Published on November 07, 2024

Ozarks Healthcare gets vet back on duty

Photography by James Moore

After spinal surgery, Pittman embraces life’s small victories and looks forward with renewed optimism

Don Pittman doesn’t do sitting still. After 19.5 years of military service and presently living on a farm with animals, the 65-year-old is used to being on the go, tending to what needs to be done. 

In recent years, however, a back injury suffered while still in the U.S. Navy had deteriorated to the point the pain was making his legs buckle. 

“In 1981 I fell through a hatch carrying a 70-pound projectile,” he said. “The ship took, like, a 20-degree roll and I lost my balance. I went down and I hit my back and neck on the knife edge of the hatch. From ’81 to ’93, I went through physical therapy – massage therapy, shock treatments, trigger point injections. They just kept saying that I had a severe case of whiplash and muscle spasms. 

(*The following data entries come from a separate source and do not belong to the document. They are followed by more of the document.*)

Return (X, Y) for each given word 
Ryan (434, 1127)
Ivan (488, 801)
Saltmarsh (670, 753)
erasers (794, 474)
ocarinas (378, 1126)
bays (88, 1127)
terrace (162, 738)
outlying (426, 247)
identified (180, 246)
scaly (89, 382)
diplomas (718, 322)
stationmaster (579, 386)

Pittman’s medical ordeal continued after he was discharged in 1995. Veterans Administration doctors in Florida implanted a spinal stimulator that ultimately didn’t work. When he and his wife moved to West Plains, he visited Ozarks Healthcare Orthopedics and Spine where he wound up under the care of Dr. Troy Caron. 

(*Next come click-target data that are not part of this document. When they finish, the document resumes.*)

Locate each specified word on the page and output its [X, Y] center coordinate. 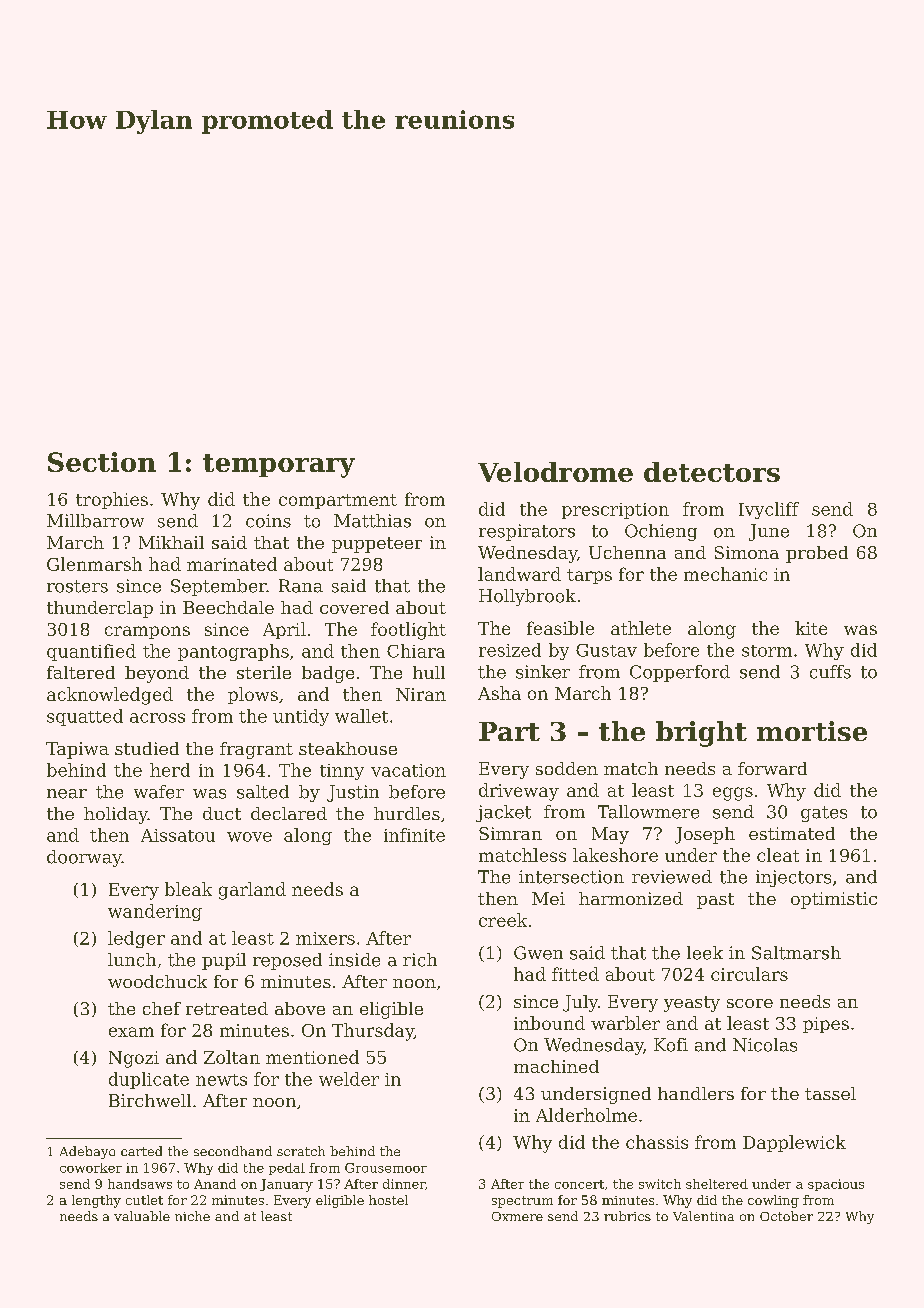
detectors [712, 472]
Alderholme [586, 1115]
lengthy [96, 1201]
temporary [279, 466]
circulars [749, 974]
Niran [421, 694]
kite [811, 628]
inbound [549, 1023]
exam [131, 1032]
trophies [112, 500]
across [157, 718]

“Dr. Caron took pictures and x-rays and did a contrast of my whole spine,” Pittman said. “Then he goes, ‘What do you want to do first, your upper or your lower? They’re both shot.’ I said my bottom hurts the most because every now and then I get shooting pains down my right leg and I will fall, my leg would give out. I told him, ‘Go ahead, do it all. Fix it.’”

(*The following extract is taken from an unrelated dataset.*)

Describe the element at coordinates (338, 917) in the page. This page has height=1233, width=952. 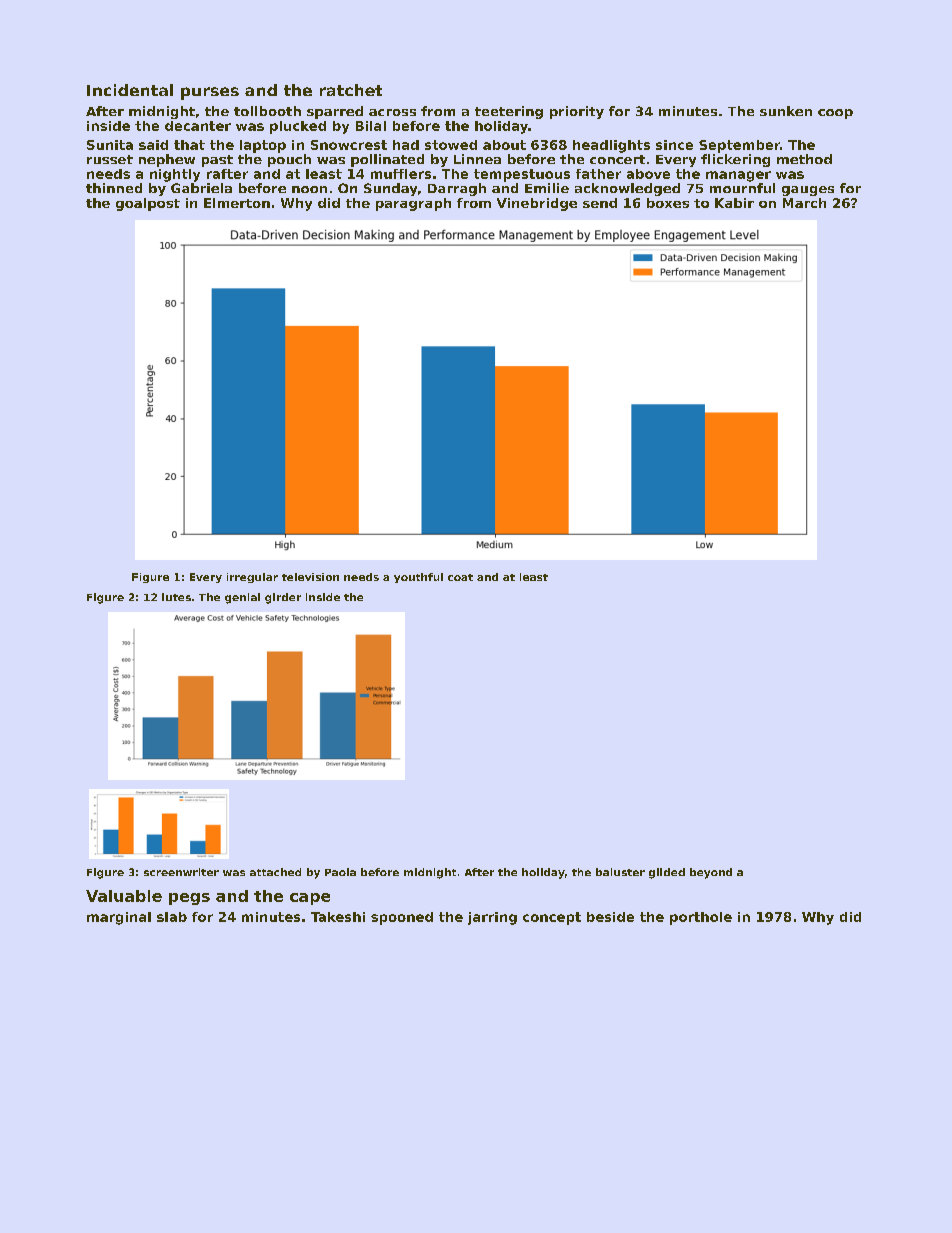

Don Pittman's stitches from his surgeryThe operation involved cleaning up years of scar tissue and decompressing Pittman’s discs from L2 to S1 which were then fused. Pittman spent three days recovering in the hospital before being discharged with a walker. In short order he graduated to a cane and by late September was even up to turning a few laps around the yard on the riding lawn mower. 

He said he’s not quite 100 percent, but he’s getting better and feeling more hopeful than he has in a long time.

“I have a 40-acre farm. I got eight cows, five chickens, three lambs,” he said. “Now, Dr. Caron did restrict me for the first seven weeks from the mower. This last time I saw him he said, ‘Do it in spurts. If it bothers your back, then get off.’

“I’m a little stiff in bending and I can’t put my socks on yet, but anyways, he’s a very good doctor. I drew a good one.”